12 étapes pour réussir la gestion et le suivi de vos projets

Tout ce que nous entreprenons professionnellement, est lié à la gestion de projet. Un projet est une action qui a un début et une fin, un but économique et qui répond à un besoin donné. Gérer un projet implique la gestion des ressources (équipe projet et budget) la production de livrables pour atteindre un objectif précis, prédéfini.

La gestion de projet consiste à organiser et à suivre l’avancement de ces actions, tout en assurant la gestion raisonnée des ressources et en garantissant un niveau d’information toujours optimal pour l’ensemble des parties prenantes du projet.

Tout projet nécessite des ressources pour contribuer à sa mise en œuvre et finalement son succès. La gestion réussie d’un projet se traduit par un pilotage efficace des différentes ressources de projet. Assurer la livraison d’un projet (quel qu’il soit) en respectant un planning, des exigences de qualité et des contraintes budgétaires n’est pas toujours une mince affaire.
En tant que dirigeants, managers ou décideurs, vos ressources ne sont pas extensibles. Elles doivent-être bien gérées pour éviter une dérive regrettable.
Bien que de nombreux outils existent, il est important de savoir que le rôle de chef de projet est important, dans le cadre de la gestion de projet

BoostMakers vous livre les 12 principales étapes pour réussir la gestion de vos projets.
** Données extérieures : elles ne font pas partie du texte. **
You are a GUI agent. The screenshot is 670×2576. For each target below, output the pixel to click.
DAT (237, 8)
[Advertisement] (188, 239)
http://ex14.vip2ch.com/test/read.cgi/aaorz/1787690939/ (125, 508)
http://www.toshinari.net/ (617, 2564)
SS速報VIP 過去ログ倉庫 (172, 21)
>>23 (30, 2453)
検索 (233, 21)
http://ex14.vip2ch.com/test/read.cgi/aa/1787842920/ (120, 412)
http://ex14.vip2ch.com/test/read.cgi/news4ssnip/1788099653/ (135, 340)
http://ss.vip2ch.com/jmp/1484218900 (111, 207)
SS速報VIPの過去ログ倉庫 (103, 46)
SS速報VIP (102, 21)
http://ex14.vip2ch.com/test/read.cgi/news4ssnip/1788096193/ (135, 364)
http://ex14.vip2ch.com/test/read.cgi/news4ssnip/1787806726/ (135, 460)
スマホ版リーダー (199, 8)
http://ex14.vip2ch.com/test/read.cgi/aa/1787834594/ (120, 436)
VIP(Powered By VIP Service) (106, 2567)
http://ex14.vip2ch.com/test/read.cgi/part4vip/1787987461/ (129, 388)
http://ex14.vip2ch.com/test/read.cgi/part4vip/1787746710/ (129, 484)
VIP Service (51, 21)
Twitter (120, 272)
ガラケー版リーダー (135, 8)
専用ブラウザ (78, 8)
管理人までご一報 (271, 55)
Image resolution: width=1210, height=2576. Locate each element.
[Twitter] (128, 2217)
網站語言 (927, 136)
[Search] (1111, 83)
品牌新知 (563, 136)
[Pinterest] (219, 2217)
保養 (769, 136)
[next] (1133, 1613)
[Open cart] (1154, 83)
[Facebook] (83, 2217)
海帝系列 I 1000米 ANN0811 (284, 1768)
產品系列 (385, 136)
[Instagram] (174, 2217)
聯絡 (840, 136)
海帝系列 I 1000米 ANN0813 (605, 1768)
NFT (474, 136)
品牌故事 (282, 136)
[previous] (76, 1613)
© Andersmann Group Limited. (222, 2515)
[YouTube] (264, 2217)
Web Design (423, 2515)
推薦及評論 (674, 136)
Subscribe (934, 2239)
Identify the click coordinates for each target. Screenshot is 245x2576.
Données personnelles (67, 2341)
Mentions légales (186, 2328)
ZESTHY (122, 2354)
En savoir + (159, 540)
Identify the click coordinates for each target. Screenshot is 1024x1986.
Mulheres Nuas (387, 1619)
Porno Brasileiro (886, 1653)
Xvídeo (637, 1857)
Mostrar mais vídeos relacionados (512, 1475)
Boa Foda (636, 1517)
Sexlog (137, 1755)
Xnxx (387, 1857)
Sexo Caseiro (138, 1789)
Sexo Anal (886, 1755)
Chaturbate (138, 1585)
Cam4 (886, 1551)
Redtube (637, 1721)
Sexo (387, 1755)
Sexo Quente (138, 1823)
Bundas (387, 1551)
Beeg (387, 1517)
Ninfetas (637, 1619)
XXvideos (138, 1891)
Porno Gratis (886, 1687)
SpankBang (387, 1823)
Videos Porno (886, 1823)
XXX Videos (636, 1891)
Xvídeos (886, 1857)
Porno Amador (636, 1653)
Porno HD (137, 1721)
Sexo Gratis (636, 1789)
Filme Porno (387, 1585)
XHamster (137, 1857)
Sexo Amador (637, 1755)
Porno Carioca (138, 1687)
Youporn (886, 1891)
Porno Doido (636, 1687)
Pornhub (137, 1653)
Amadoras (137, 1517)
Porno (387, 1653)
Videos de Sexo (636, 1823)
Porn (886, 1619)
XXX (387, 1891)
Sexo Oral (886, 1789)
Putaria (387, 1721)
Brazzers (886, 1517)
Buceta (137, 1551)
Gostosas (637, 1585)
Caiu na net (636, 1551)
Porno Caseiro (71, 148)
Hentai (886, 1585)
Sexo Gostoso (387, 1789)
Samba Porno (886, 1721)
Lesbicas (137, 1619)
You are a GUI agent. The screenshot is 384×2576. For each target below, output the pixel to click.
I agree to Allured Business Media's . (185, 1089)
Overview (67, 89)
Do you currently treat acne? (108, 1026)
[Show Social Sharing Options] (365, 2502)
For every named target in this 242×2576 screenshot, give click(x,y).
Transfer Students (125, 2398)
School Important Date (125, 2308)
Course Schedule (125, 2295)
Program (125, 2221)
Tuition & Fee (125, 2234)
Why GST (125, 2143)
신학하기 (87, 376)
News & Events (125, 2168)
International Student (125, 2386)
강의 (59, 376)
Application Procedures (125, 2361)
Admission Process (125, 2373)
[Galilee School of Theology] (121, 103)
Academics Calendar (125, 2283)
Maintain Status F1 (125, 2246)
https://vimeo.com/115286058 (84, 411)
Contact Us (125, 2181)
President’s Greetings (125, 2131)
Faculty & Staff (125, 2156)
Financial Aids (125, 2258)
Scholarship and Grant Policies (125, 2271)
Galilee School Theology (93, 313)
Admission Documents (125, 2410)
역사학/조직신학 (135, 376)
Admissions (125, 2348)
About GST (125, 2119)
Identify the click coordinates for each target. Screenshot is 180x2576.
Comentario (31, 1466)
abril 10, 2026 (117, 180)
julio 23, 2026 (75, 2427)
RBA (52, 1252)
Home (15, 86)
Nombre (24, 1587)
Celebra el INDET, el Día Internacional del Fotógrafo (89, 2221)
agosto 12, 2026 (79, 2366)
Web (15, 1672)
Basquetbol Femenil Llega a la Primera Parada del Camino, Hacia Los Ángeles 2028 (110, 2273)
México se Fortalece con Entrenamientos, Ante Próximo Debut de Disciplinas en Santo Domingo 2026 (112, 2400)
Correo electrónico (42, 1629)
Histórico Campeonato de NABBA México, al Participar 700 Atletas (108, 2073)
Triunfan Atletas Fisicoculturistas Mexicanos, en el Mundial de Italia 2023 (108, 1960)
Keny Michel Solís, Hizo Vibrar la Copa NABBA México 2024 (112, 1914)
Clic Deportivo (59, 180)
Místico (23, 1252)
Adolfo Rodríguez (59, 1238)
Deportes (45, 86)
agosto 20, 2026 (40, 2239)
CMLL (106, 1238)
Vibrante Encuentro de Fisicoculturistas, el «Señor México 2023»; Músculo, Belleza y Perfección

Etape 1 : bien définir vos besoins

Dans le cadre professionnel, un besoin est généralement une demande à satisfaire, un problème à résoudre ou une problématique auxquelles vous faites face et pour laquelle, vous avez un objectif précis, un budget, des ressources.
Cela peut-être un achat de projet service, prestation, conseils ou projets, ou une oeuvre professionnelle à réaliser par vous-même ou par votre équipe ou par un tiers de votre choix.
Bien définir vos besoins implique l’expression de vos idées sur un document de manière claire et sans ambiguïté, afin de pouvoir chercher les voies et moyens pour y répondre.

 

Etape 2 : par où commencer ?

  • Exprimer vos  besoins et en déterminant les contours de façon claire. En fonction du projet , lancer une étude exploratoire : elle permet de valider la faisabilité du projet et optimiser sa réussite.
  • Définir vos ressources , matérielles, humaines, budgétaires et en temps.
  • Avoir la notion de temps : réfléchir à la durée du projet, la date de démarrage et la date de fin.  La notion de  temps est gérée (qui fait quoi et quand) peut-être définie dans un planning.
  • Estimer les coûts d'un projet.
  • Formuler et présenter  le projet " qui fait quoi , quand , pourquoi , comment et à combien ?" dans un document à présenter à vos équipes ou votre bailleur (celui qui finance le projet).
  • Trouver un chef de projet, capable de fédérer toutes les équipes. La mission du chef de projet est importante. Ce rôle d’organisateur et de fédérateur peut-être assuré par une personne de votre équipe. Vous pouvez décider de l’externaliser
  • L’équipe projet peut-être interne ou externe à votre organisation. En fonction du projet, elle peut-être pluridisciplinaire.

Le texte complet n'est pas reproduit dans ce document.